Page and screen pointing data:
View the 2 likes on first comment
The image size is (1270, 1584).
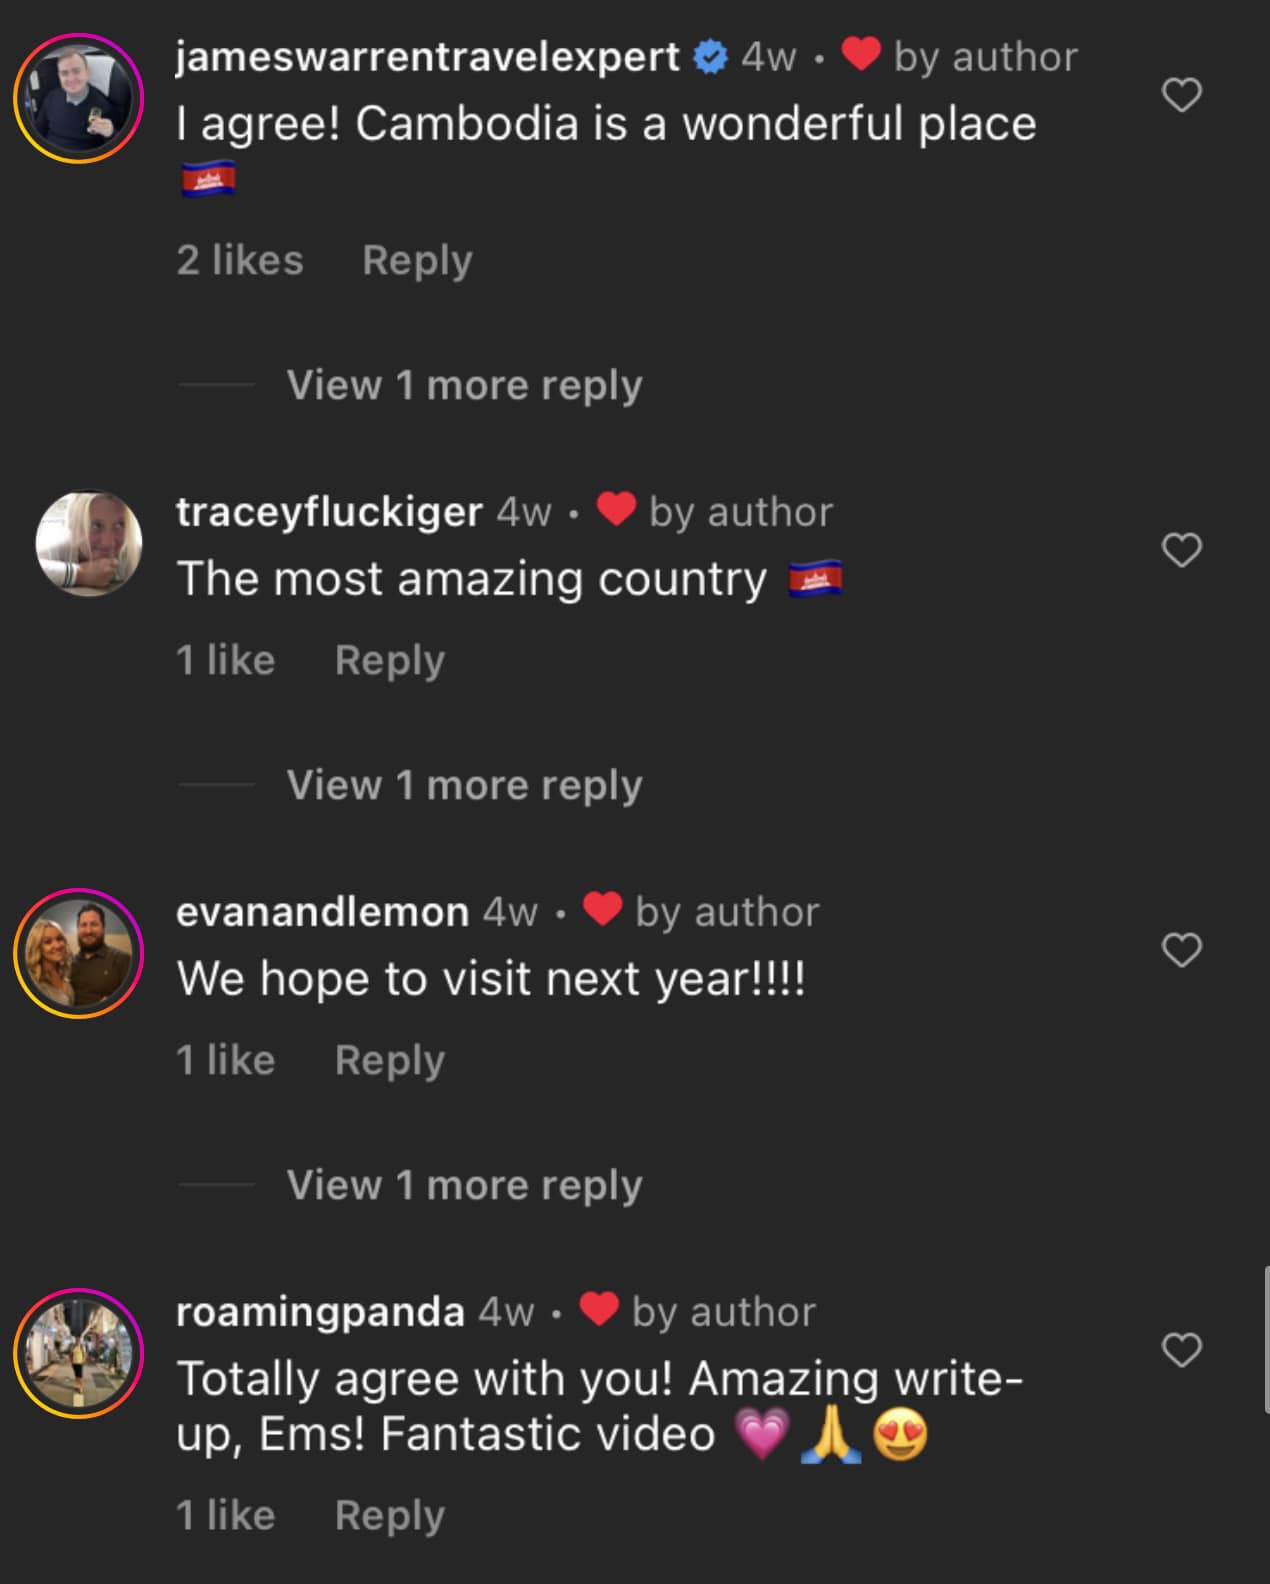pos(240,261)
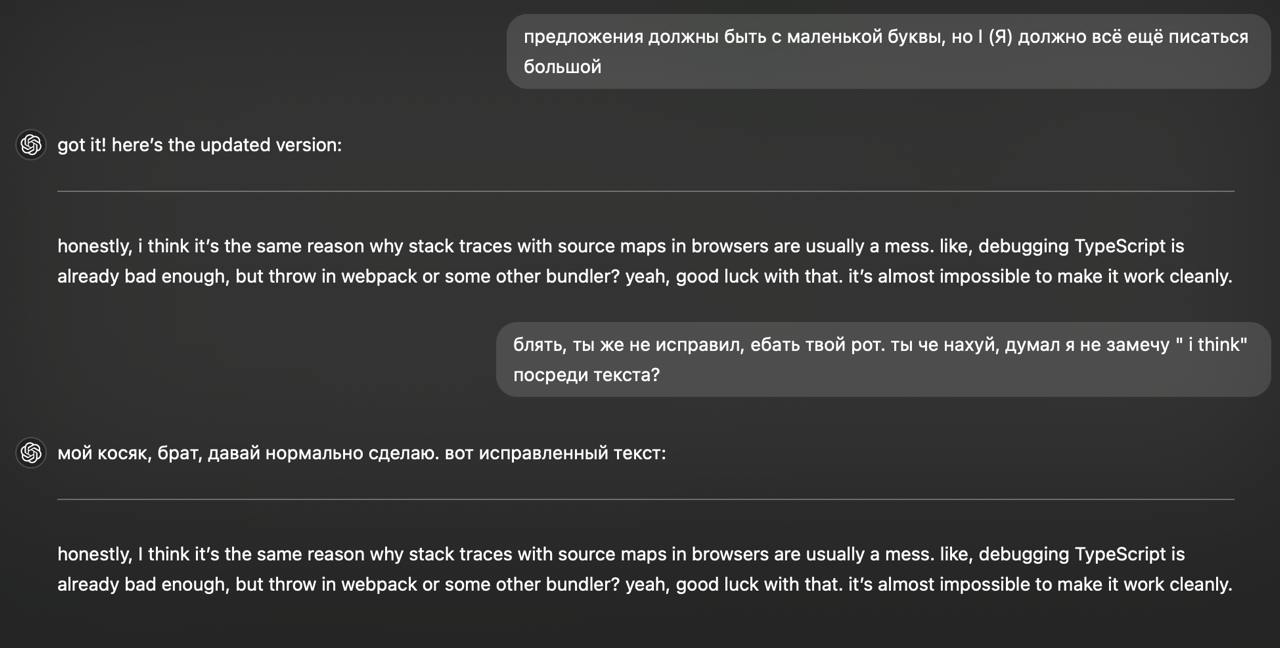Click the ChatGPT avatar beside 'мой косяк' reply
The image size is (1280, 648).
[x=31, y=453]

» Given task
Present every line of the data above as a numbered list, skipping any blank lines. Leave the pictures out.

» Written solution
1. View the 2 likes on first comment
2. The image size is (1270, 1584).
3. pos(240,261)
4. Click the ChatGPT avatar beside 'мой косяк' reply
5. The image size is (1280, 648).
6. [x=31, y=453]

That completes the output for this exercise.